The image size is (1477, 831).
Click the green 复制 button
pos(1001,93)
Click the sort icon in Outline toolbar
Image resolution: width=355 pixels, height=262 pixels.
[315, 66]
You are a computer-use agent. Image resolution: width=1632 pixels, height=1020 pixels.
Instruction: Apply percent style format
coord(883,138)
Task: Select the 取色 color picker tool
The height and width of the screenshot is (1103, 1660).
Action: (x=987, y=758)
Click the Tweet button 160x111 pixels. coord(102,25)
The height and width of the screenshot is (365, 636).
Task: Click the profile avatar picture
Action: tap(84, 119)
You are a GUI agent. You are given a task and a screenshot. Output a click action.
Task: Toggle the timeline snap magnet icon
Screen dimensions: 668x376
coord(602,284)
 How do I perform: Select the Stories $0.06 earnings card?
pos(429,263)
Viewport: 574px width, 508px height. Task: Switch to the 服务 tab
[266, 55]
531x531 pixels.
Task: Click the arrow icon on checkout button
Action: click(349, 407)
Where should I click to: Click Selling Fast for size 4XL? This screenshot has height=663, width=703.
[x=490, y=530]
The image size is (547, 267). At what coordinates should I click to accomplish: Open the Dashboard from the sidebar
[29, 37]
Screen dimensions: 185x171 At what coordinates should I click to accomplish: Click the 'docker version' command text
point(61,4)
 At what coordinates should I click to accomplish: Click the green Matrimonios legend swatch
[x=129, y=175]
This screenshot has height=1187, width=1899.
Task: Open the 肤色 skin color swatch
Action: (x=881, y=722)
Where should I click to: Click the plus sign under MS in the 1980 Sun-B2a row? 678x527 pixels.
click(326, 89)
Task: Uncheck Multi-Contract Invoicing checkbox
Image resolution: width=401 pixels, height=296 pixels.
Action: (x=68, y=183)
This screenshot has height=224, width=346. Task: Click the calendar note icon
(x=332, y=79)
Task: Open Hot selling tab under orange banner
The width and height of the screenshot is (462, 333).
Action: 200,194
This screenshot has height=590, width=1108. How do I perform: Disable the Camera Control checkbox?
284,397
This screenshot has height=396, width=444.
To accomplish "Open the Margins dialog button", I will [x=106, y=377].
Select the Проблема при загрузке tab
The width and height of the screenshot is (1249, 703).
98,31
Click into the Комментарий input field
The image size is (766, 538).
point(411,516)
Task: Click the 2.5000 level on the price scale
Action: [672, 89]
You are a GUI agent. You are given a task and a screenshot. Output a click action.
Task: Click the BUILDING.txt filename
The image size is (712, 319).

** Work required **
Rewrite the items from the line containing "This screenshot has height=224, width=346." through the end of the items, changing every "screenshot" to "capture" and keeping all else the same.

** Response **
This capture has height=224, width=346. Task: Click the calendar note icon
(x=332, y=79)
Task: Open Hot selling tab under orange banner
The width and height of the capture is (462, 333).
Action: 200,194
This capture has height=590, width=1108. How do I perform: Disable the Camera Control checkbox?
284,397
This capture has height=396, width=444.
To accomplish "Open the Margins dialog button", I will [x=106, y=377].
Select the Проблема при загрузке tab
The width and height of the capture is (1249, 703).
98,31
Click into the Комментарий input field
The image size is (766, 538).
point(411,516)
Task: Click the 2.5000 level on the price scale
Action: [672, 89]
You are a GUI agent. You are given a task and a capture. Output a click action.
Task: Click the BUILDING.txt filename
The image size is (712, 319).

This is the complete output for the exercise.